In other jurisdiction, numerous examples exist, where a designer hands over a pack of construction information to the principal contractor (PC) before execution and is no longer involved. A preferred collaborative working arrangement involves the designer being present on-site to expedite design decisions and relay design intent, improving outcomes for all parties.

It is this writer’s view that, in similar circumstances, a representative from the designer’s organization must attend the site. Their presence ensures construction aligns with the design, facilitates clear communication of the design intent, allows for expeditious dialogue to address changes, and acts as an independent observer to improve quality and spot potential errors. Such interventions provide a level of independence and ensure appropriately skilled personnel on-site can see things that the untrained eye might miss.

These measures would incur minimal additional costs but would result in significant gains for all parties involved.

Construction Oversight

Finally, the NTSB in his report criticized the decision to adjust the tension in the support cables without first addressing the observed cracks.

All parties failed to recognize the imminent danger of the bridge during inspections conducted hours before the collapse. The construction engineer and inspector did not classify the cracks as structurally significant. In hindsight, the severity of the cracks should have warranted the immediate closure of the road and support of the truss to reduce loads while awaiting further evaluation.

The evaluation of the cracks and the decision to re-tension the diagonal member, made by the Engineer of Record (EOR), represented a change from the original design. This change should have undergone an independent design check.

Additionally, the design-and-build contractor did not exercise its own independent professional judgment to close the road.

Lessons Learnt

In addition to the above recommendations made in above sections. CROSS suggests the following as general measures when dealing with projects of such nature:

Contingency Planning: Projects should engage in “what if” contingency planning, considering potential problems and how to prevent or mitigate them. For example, the Florida bridge collapse could have been prevented by considering the consequences of the developing cracks over several weeks.

Monitoring Cracks: Any increase in crack width, especially those occurring over a short period, must be taken seriously and evaluated by an expert.

Engineering Decisions by Non-Engineers: The fragmented nature of the industry often leads to engineering decisions being made by non-engineers without consulting competent engineers. This results in significant safety risks because non-engineers may not understand the implications of their decisions. The industry must recognize this serious issue and find ways to prevent it.

Designer Input and Supervision: Design-and-build contract procurement methodologies need to ensure that an appropriate level of designer input and supervision is present on-site to guarantee quality and safety.

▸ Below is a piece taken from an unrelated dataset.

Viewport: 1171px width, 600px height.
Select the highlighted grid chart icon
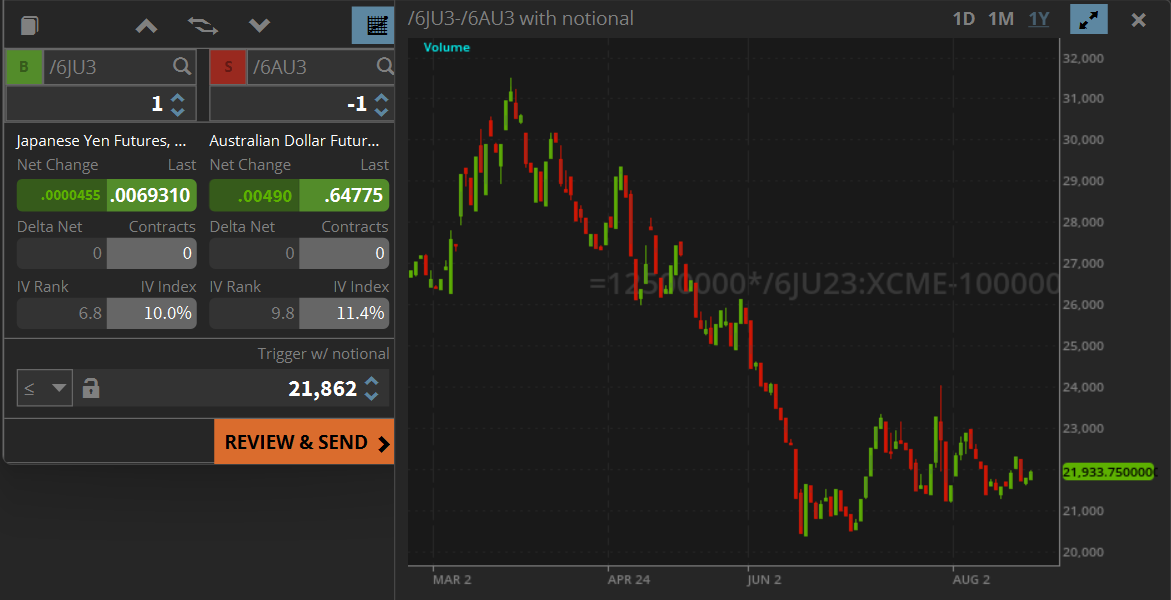[x=373, y=24]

Aligning Procurement Strategy: Projects should ensure that their procurement strategy and contracts are aligned with the competence of those involved and the complexity of the work.

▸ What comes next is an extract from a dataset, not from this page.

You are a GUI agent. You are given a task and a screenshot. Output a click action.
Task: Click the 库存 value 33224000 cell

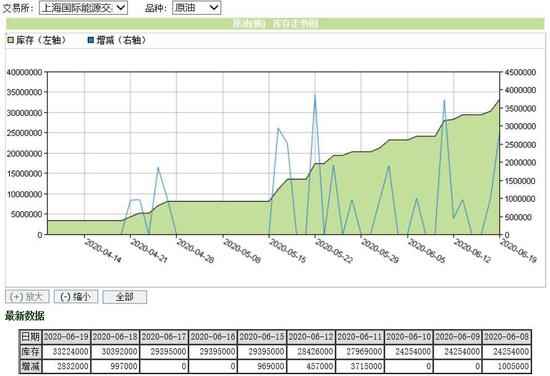click(x=66, y=351)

Training Engineers: Engineers should be trained to recognize early warnings of failure through learning and experience.

Ensuring Competency: The industry must do more to ensure the competency of individuals and companies is demonstrated.

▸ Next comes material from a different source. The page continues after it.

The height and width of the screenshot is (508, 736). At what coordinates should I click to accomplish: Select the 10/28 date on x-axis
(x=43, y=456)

This article highlights the key lessons from the Florida bridge collapse. The incident resulted from a complex series of unfortunate events, but one fact stands out: the warning signs of distress were evident, and the traffic beneath the bridge could and should have been halted as a precaution.

The decisions made on the day of the collapse, which deviated from the approved design and were unchecked, exacerbated the situation. This preventable tragedy must be thoroughly examined, and the above recommendations should be implemented by all organizations involved in the construction industry.